Diese Aufteilung der Ekliptik in Mondhäuser, die in Tibet seit dem 8. Jahrhundert bekannt war und dort für astronomische Berechnungen seit der Übersetzung des Kālacakratantra im 11. Jahrhundert Verwendung fand, wurde von den Tibetern aus Indien übernommen, wo die Mondhäuser als Nakşatra bezeichnet wurden.

Grundlage der Aufteilung in 27 Teile war die Tatsache, dass der Mond für einen siderischen Umlauf etwas über 27 natürlich Tage benötigt, sich also jeden Tag in einem anderen Mondhaus aufhält.

Die Aufteilung in Mondhäuser ist in Tibet eng verbunden mit der Vorstellung, dass den Mondhäusern bestimmte Sternbilder entsprechen, deren Struktur z. B. in dem 1685 verfassten Vaiḍūrya dkar-po des Regenten Desi Sanggye Gyatsho beschrieben worden ist.

Des Weiteren wurden die Mondhäuser in Tibet, wie übrigens auch die Planeten, mit bestimmten Göttern identifiziert.

Zusätzlich war den Tibetern die Aufteilung der Ekliptik in 28 Mondhäuser bekannt, die zwar in der rechnenden Astronomie der Tibeter keine Rolle spielte, die aber insbesondere in den Sinotibetischen Divinationskalkulationen (tib.: nag rtsis) Verwendung fand.
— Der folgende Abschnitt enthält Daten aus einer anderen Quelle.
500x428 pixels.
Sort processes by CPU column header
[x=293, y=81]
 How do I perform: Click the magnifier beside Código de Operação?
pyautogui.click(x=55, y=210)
Letztere ordneten den Mondhäusern für divinatorische Berechnungen bestimmte Elemente und Himmelsrichtungen zu, eine Verfahrensweise, die von den Tibetern aus China übernommen wurde. Als 28. Mondhaus wurde hier das auch in Indien bekannte Mondhaus byi ha zhin bzw. byi bzhin (Sanskrit: Abhijit) zwischen den Mondhäusern gro bzhin und mon gre eingefügt.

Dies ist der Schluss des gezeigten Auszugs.